I am having troubles visualizing how to normalize a 3D matrix. I am trying to use the spectrogram of sound files for a sound classification task using neural networks.
This is how a spectrogram looks like:
Forgetting about the axis and scales, it is just a 2D array, as a greyscale image would be. Numbers filling up a grid of dimensions 60x130 let's say. So if I have 100 sound files, then the array dimensions would be 100x60x130
From CS231n course notes I've seen that it is recomendable to normalize the input to the network, and one of the usual ways of doing it is by substracting the mean (zero-centering) and dividing by the standard deviation of the data. I see this clearly when it comes to 2D data, and its effect is easily appretiable here:
where I just plotted some (x,y) values
And I did that by substracting to the x values, the mean accross the x values; and by substracting to the y values, the mean accross the y values. And then dividing the zero-centered "x" values by the std(x) and the zero-centered "y" values by the std(y).

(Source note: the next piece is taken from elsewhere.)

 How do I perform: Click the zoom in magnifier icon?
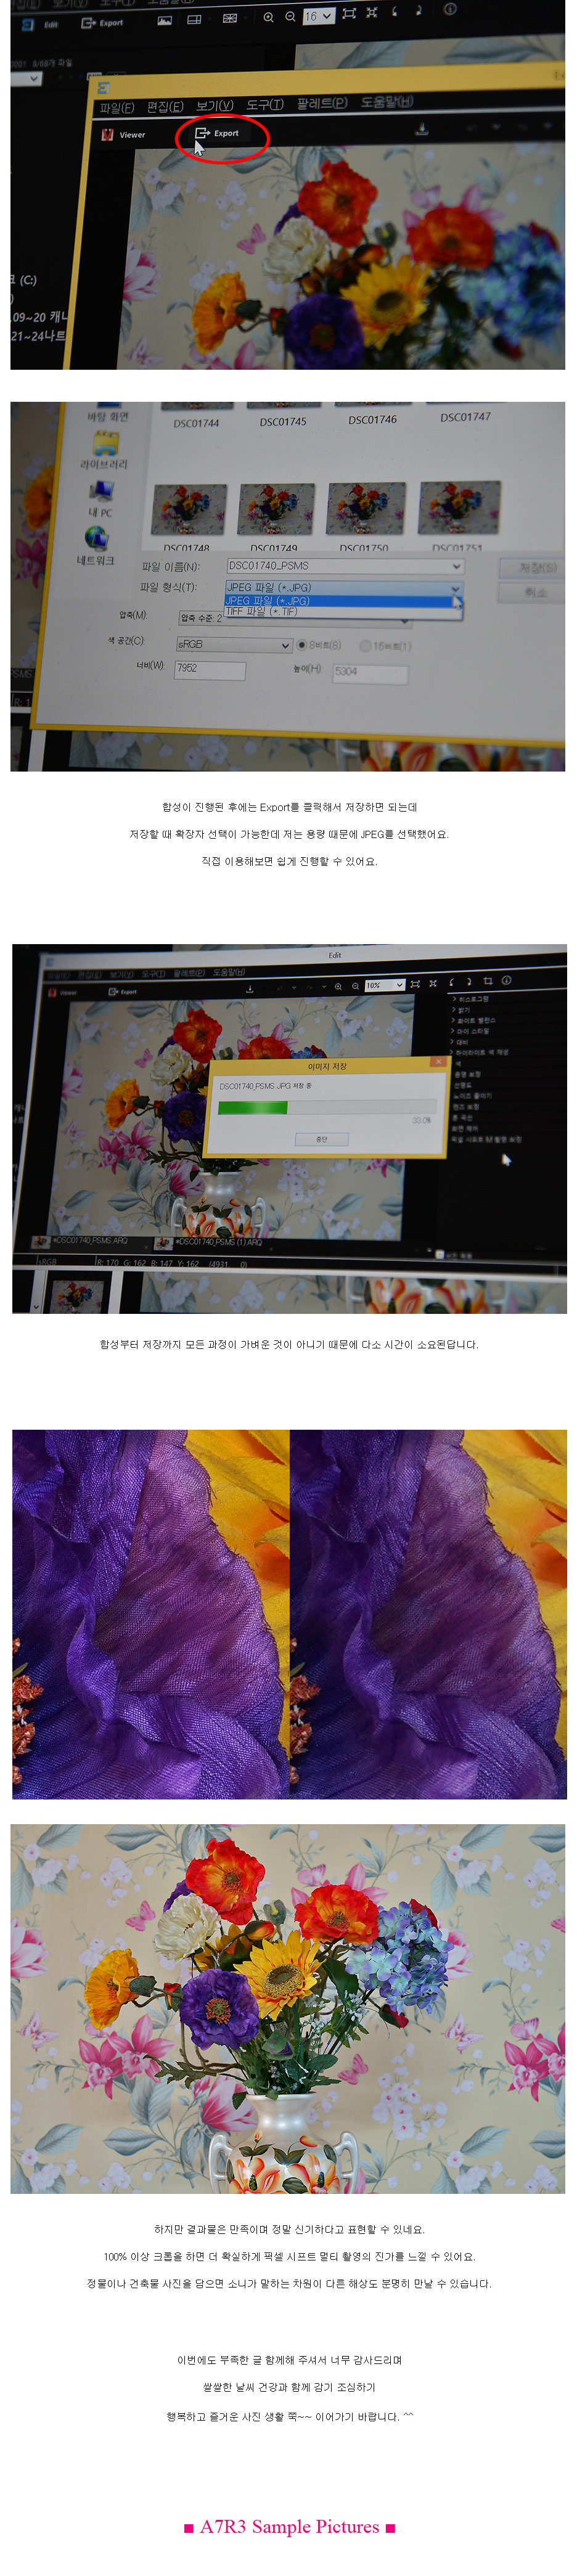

Now, I am completely unable to extend this proccedure to the 3D case. If I think of the 0-axis (0 index like in Python, meaning the axis of the number of sound files in this case), and I compute the mean accross that dimension, I am going to get an array of dimensions 60x130. Should I then substract each of those 60x130 values, to each of the inputs? So for each new 1x60x130 example, substract (element-wise) the obtained "mean-accross-examples" 60x130 array?
And the same for the Std. Should I compute the Std accross the 0-axis (number of examples) and then divide each value of the input 1x60x130 array by each value of this Std-60x130 array?
Or am I completely wrong?
Thanks a lot if you read till here, I didn't manage to further squeeze the question.